Third, credible, promising, and just industry transitions acknowledge that greater inclusion can help enhance regional productivity, prosperity, and cohesion. For these three coalitions, inclusive growth is the core outcome—demanding a strategy in which investments in historically excluded people and communities is critical to scaling and strengthening regional innovation, entrepreneurship, and human capital ecosystems. These equity-driven strategies offer a strategic blueprint for future place-based economic approaches to supporting the energy transition.
And fourth is the importance of multisector delivery. No single institution typically has the knowledge and capacity to execute transformative regional economy strategies on its own. Rather, these strategies require networks of institutions—universities, regional economic development groups, community-based organizations, local governments, state governments, and philanthropies—working seamlessly across a unified vision.
The development of the clean energy transition strategies highlighted here make it clear that if the federal government, states, industry, and other co-investors are prepared to invest in place-based economic development, communities are ready and willing to meet the moment. While it is too early to assess whether these cluster strategies are beginning to reverse the negative economic trends that have become so clear over the past decade, this unprecedented level of federal commitment—combined with an uncommon, targeted investment approach—has at last begun this urgent process.
This report was prepared by Brookings Metro using federal funds under award ED22HDQ3070081 from the Economic Development Administration, U.S. Department of Commerce. The statements, findings, conclusions, and recommendations are those of the author(s) and do not necessarily reflect the views of the Economic Development Administration or the U.S. Department of Commerce.

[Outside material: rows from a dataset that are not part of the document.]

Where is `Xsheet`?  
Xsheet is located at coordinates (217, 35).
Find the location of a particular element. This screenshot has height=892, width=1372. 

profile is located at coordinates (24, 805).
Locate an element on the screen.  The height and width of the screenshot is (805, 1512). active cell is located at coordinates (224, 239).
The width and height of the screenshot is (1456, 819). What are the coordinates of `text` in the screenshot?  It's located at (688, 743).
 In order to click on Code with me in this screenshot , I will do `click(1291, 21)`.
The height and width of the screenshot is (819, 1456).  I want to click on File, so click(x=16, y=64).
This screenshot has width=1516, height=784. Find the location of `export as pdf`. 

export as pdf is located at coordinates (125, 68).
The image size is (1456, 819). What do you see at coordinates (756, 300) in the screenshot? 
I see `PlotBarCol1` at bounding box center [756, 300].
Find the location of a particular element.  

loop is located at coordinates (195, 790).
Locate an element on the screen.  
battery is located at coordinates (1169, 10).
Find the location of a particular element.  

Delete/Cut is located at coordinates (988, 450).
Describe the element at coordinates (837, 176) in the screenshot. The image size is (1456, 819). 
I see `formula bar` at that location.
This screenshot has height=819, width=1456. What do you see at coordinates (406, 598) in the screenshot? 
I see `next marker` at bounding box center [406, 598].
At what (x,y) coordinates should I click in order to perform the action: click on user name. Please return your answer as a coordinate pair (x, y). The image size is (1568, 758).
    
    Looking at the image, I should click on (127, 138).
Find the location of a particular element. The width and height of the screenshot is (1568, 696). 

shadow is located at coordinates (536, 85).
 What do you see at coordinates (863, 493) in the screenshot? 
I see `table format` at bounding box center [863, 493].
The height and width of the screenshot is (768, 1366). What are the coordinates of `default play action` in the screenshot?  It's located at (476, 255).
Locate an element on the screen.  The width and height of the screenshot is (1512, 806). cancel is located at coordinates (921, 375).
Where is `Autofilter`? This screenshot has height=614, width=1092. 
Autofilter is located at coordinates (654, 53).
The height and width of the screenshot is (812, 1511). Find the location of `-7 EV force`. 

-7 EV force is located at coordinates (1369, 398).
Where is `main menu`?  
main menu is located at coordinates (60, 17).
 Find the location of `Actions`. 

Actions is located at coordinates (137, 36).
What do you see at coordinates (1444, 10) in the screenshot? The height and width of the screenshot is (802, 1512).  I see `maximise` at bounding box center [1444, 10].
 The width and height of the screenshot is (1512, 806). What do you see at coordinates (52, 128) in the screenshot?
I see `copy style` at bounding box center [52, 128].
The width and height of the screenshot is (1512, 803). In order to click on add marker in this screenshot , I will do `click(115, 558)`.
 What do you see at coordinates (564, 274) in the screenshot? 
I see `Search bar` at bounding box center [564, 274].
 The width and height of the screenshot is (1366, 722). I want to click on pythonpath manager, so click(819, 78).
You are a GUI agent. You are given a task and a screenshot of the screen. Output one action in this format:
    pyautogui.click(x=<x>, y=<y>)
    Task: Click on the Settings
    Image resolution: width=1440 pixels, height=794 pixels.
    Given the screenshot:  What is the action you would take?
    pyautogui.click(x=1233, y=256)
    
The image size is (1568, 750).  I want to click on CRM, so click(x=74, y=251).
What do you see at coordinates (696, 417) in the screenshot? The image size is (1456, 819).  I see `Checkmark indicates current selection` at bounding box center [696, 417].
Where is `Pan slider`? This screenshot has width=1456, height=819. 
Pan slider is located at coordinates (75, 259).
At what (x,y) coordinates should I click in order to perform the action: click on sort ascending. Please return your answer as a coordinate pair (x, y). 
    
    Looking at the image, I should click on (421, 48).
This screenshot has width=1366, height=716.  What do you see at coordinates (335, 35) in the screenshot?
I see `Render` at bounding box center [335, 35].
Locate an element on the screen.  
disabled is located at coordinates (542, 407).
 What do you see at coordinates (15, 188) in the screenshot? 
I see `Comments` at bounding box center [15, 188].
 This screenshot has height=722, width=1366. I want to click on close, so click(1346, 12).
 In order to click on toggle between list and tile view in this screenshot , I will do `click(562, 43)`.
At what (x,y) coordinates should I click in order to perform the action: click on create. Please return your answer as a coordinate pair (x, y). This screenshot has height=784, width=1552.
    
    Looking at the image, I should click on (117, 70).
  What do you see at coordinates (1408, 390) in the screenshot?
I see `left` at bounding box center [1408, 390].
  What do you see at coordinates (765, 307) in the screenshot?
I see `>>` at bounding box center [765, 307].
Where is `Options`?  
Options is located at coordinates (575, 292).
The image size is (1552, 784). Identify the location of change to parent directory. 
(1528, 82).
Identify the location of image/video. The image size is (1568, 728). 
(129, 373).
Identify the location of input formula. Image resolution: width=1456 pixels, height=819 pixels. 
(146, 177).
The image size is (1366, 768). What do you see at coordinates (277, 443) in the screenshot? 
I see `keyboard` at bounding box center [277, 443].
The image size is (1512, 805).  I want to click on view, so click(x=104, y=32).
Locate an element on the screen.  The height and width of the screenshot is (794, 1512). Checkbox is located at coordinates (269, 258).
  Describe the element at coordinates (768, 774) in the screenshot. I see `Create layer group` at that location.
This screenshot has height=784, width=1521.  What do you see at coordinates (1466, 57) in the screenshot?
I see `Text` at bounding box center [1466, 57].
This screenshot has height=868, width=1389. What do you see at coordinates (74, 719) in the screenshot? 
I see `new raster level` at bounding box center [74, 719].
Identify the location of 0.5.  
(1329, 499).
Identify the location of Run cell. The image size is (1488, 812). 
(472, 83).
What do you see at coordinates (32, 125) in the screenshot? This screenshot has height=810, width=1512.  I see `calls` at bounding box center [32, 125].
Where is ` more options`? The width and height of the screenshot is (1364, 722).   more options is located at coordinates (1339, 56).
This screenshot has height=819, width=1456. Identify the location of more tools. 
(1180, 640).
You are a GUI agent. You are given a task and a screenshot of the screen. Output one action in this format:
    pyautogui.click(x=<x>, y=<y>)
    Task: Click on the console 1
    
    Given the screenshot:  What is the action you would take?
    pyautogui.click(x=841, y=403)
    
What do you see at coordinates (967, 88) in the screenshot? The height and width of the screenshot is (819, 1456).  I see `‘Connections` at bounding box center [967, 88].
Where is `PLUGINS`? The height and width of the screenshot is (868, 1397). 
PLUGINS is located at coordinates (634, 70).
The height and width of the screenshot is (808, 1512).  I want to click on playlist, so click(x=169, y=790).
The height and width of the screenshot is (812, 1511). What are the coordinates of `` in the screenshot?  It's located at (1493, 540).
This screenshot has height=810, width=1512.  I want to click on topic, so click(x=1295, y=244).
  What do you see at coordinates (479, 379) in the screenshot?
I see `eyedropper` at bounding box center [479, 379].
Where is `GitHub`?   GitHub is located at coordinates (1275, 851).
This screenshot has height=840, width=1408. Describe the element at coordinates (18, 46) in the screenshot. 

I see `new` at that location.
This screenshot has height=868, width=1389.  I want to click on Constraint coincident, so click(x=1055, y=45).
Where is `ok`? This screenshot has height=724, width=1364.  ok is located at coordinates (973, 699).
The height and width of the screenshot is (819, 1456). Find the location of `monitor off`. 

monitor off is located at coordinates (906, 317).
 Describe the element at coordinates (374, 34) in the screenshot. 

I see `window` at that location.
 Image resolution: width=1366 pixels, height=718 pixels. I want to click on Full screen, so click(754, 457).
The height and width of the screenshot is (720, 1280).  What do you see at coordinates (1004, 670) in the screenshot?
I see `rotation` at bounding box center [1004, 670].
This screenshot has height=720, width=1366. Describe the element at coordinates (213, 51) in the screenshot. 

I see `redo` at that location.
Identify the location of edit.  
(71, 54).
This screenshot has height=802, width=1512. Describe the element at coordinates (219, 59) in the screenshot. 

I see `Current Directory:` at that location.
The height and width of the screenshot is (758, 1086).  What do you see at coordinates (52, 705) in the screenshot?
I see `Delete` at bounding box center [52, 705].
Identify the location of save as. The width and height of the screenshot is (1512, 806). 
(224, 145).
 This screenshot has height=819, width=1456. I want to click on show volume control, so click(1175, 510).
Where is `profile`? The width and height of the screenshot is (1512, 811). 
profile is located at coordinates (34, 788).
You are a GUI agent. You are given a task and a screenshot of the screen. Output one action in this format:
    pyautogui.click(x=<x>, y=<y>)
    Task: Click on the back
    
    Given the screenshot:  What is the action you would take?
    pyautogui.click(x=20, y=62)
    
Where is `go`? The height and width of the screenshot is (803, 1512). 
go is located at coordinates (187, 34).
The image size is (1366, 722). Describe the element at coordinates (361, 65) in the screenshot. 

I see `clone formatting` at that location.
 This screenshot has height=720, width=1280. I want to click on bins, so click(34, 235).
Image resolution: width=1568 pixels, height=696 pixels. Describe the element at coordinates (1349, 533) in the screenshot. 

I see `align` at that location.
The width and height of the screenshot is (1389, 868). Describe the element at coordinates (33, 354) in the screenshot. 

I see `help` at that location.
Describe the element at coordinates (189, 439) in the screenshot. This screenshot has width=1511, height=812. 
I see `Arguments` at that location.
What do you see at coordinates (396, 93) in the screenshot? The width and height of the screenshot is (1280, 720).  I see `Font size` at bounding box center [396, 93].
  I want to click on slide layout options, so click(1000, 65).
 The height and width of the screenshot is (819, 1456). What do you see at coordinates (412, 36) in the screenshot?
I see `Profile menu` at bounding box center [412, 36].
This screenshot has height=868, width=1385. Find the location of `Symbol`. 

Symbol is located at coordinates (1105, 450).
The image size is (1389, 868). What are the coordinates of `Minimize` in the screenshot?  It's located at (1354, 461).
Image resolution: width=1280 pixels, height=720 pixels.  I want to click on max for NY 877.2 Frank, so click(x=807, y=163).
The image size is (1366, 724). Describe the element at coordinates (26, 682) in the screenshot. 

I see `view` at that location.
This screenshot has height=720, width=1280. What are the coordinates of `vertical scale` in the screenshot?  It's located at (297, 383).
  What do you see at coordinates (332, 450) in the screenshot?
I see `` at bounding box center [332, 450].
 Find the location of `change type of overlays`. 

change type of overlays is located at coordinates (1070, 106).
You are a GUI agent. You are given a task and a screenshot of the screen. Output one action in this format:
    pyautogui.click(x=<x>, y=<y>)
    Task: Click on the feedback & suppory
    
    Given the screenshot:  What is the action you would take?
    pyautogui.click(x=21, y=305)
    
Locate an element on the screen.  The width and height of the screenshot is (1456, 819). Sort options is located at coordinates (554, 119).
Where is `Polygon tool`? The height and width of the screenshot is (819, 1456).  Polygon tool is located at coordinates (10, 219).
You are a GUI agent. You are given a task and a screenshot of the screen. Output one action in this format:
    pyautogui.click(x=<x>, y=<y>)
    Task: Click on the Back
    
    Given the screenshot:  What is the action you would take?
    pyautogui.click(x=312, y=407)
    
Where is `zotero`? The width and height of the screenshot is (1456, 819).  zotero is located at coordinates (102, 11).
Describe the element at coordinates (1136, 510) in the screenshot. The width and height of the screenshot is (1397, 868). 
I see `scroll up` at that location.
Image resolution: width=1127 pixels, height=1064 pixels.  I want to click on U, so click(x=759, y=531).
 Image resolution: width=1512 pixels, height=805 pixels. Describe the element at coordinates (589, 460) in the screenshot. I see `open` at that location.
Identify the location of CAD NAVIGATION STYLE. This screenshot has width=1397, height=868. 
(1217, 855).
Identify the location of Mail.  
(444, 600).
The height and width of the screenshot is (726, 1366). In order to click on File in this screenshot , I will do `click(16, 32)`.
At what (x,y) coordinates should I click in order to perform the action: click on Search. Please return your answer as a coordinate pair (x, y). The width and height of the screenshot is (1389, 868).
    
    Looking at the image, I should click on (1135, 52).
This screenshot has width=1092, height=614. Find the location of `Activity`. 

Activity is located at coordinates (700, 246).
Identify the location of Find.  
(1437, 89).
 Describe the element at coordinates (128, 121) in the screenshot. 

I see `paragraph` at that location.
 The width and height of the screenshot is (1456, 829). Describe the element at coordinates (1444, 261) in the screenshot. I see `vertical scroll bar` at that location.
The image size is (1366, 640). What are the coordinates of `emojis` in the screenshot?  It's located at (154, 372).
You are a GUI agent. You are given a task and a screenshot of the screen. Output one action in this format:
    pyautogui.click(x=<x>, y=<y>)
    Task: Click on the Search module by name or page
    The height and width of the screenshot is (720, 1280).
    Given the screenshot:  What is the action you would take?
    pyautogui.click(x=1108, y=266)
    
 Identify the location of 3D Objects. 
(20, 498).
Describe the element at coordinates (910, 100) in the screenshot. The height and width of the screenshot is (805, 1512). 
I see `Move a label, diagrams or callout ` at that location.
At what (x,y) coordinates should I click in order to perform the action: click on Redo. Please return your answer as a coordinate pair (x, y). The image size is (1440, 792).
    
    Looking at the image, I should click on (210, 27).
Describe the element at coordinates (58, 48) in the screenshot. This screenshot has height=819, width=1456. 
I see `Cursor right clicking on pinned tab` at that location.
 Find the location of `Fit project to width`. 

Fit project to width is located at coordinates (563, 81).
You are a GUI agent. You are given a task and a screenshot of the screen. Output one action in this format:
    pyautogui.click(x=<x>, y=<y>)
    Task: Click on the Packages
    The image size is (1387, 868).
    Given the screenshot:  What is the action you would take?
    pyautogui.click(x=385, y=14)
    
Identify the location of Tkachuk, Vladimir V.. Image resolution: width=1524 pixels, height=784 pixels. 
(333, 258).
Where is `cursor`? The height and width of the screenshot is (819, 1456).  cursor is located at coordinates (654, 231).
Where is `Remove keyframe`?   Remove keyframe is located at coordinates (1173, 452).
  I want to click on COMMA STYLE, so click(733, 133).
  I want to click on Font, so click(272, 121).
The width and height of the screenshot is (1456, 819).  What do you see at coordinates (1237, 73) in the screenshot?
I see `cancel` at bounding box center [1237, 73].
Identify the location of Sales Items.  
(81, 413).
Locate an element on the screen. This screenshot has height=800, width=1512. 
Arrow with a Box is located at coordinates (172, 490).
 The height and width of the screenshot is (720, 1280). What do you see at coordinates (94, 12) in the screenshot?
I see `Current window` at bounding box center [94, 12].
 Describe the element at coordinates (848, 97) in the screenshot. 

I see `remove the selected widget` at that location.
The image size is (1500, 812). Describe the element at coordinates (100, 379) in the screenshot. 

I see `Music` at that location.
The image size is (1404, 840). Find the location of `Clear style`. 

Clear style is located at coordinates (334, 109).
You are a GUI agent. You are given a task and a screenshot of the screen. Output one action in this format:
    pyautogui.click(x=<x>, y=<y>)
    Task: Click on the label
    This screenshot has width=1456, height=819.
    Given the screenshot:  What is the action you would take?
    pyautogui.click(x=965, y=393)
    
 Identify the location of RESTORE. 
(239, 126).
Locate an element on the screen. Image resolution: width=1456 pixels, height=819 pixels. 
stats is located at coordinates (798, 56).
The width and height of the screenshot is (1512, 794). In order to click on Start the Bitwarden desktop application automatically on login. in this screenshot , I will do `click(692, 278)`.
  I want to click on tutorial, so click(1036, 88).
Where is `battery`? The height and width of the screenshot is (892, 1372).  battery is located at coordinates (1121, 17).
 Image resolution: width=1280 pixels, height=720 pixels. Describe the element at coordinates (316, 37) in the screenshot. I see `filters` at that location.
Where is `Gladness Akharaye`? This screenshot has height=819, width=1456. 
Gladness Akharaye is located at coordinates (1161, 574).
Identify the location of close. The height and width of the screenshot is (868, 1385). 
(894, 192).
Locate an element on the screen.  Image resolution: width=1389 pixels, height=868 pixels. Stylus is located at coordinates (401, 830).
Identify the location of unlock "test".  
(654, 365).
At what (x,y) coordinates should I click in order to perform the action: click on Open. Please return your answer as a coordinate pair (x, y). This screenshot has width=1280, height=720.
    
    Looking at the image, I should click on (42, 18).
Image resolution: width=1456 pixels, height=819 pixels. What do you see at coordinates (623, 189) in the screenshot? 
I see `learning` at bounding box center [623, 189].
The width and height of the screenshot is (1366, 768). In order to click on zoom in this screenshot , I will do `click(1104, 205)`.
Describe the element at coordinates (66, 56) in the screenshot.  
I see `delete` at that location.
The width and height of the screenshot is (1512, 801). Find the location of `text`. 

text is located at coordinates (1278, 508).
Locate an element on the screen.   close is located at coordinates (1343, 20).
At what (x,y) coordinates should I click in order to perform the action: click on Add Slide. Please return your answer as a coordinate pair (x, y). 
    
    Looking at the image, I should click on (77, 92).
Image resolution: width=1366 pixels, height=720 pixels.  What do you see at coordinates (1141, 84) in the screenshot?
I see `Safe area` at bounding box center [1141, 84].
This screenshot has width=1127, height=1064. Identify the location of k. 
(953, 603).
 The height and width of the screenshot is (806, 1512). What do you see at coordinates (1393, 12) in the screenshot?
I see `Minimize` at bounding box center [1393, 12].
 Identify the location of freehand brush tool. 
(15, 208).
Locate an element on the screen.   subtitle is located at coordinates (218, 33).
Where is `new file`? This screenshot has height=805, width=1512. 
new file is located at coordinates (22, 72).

- Industry concentration is measured using each region’s employment location quotient (LQ) for the mining, quarrying, and oil/gas extraction sector (NAICS 21). Fifteen metro areas with an LQ greater than or equal to 2.5 in this sector were classified as “carbon-specialized economies” in this analysis.
- “Co-recipients” are organizations receiving funding from EDA through a coalition’s BBBRC award to execute components of that coalition’s scope of work.